さらに、『となりのトトロ』から「風のとおり道」をアカペラで歌い始めると、楽器陣はそれぞれが森の音を表現し、彼女のハミングはその森の中を抜けていく風へと変化。「もののけ姫」でも声で森の風景を連れてきてくれたが、その響きはとても美しく力強く、息をすることを忘れるほど引き込まれてしまった。次第に歌声一つでスケール感を拡大していき、音が消える直前、最後の一音まで聴かせるパフォーマンスとなっていた。そして、「大切な思い出をずっと大事にしている人になりたいなと思います」という言葉から、『紅の豚』エンディングテーマの「時には昔の話を」へ。まさに昔話を語るかのように歌っていたが、情景描写をしっかりと伝える彼女の歌声にはやはり空や風を感じられ、伝書鳩を空に放つように歌った〈どこかで〉というフレーズをもって、第一部は幕を閉じた。
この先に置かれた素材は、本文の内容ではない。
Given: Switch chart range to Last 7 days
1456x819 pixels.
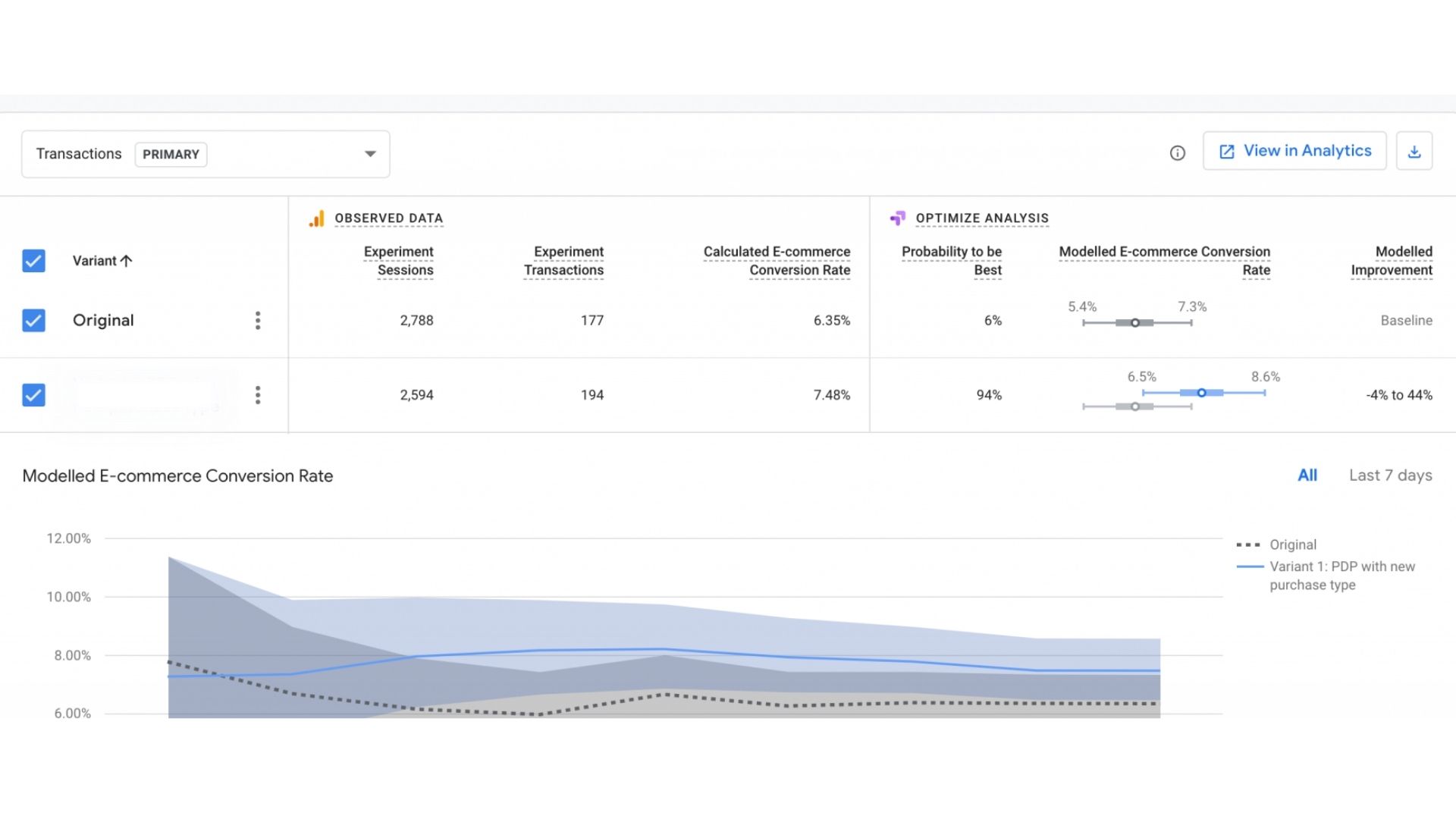Looking at the screenshot, I should [1390, 475].
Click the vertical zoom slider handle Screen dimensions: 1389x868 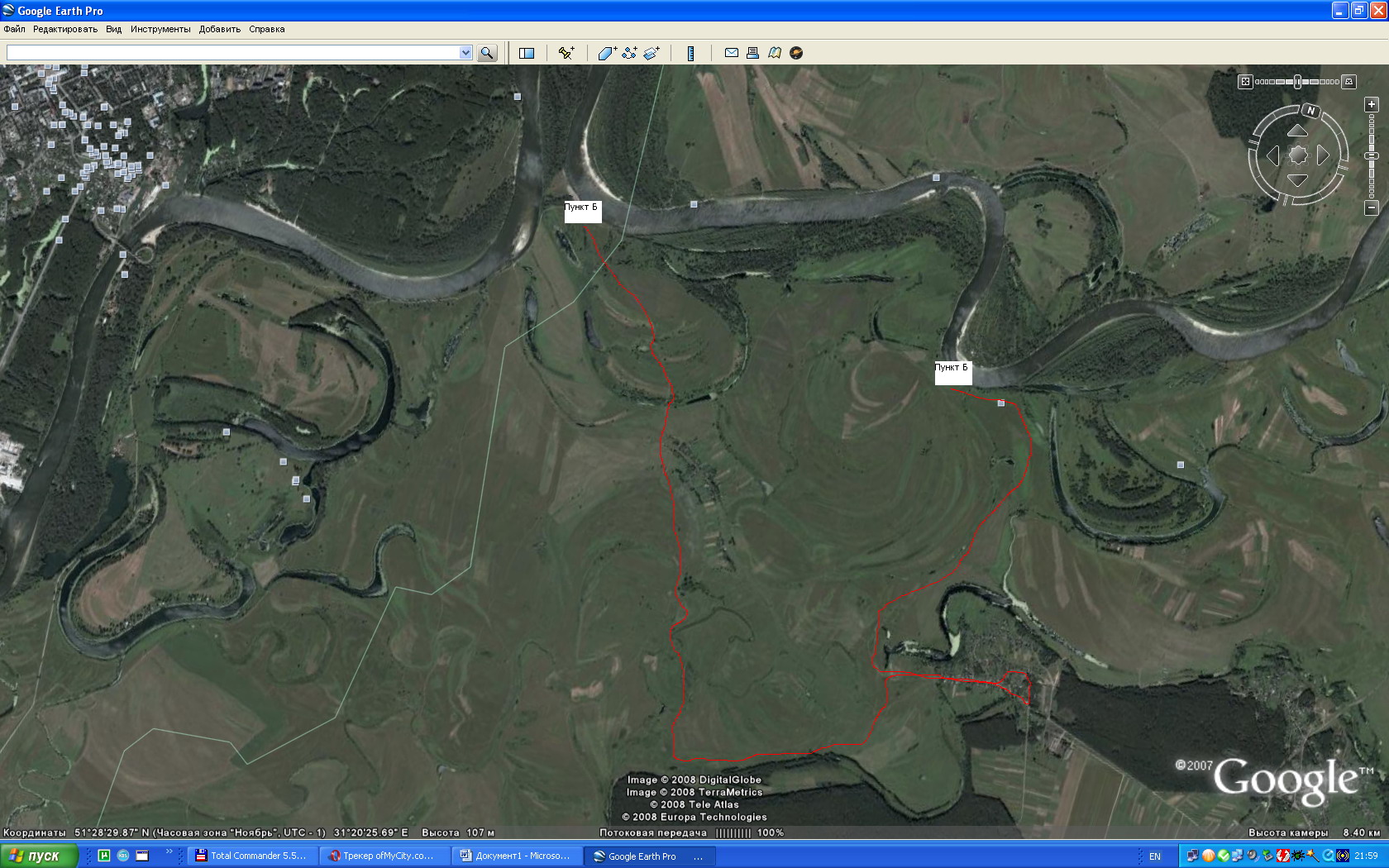(x=1372, y=155)
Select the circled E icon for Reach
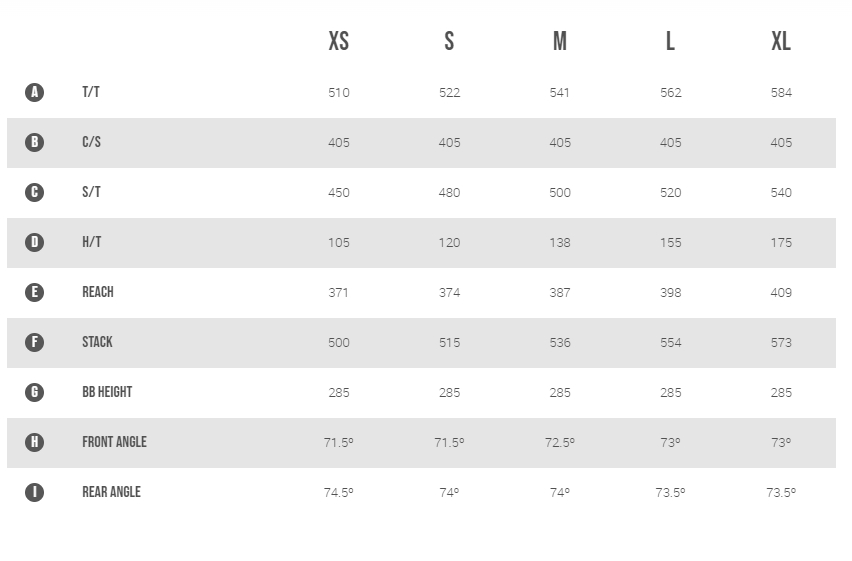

場内換気による20分の休憩を挟むと、「みんなの心の中にあるアニメソング」がテーマの第二部がスタート。私の好きなものから、“あなたの好きなもの”へ。アニメソングでありながらポップソングとしても愛されている楽曲たちで、しかも全てが男性アーティストのカバーになっていた。新海誠監督の映画『言の葉の庭』主題歌として秦 基博がカバーした「Rain」(原曲は大江千里)、湯浅政明監督の映画『夜明け告げるルーのうた』の主題歌として起用された斉藤和義「歌うたいのバラッド」、細田守監督の映画『サマーウォーズ』主題歌として書き下ろされた山下達郎「僕らの夏の夢」。ピアノ、バイオリオン、チェロが時に雨を降らし、時に青空に入道雲を描くように鳴り響く中で、Wakanaは“夢”や“約束”、“愛”といった歌の言葉を丁寧に観客に届け、それぞれの記憶の奥底に眠っている思い出や原風景を呼び起こしていった。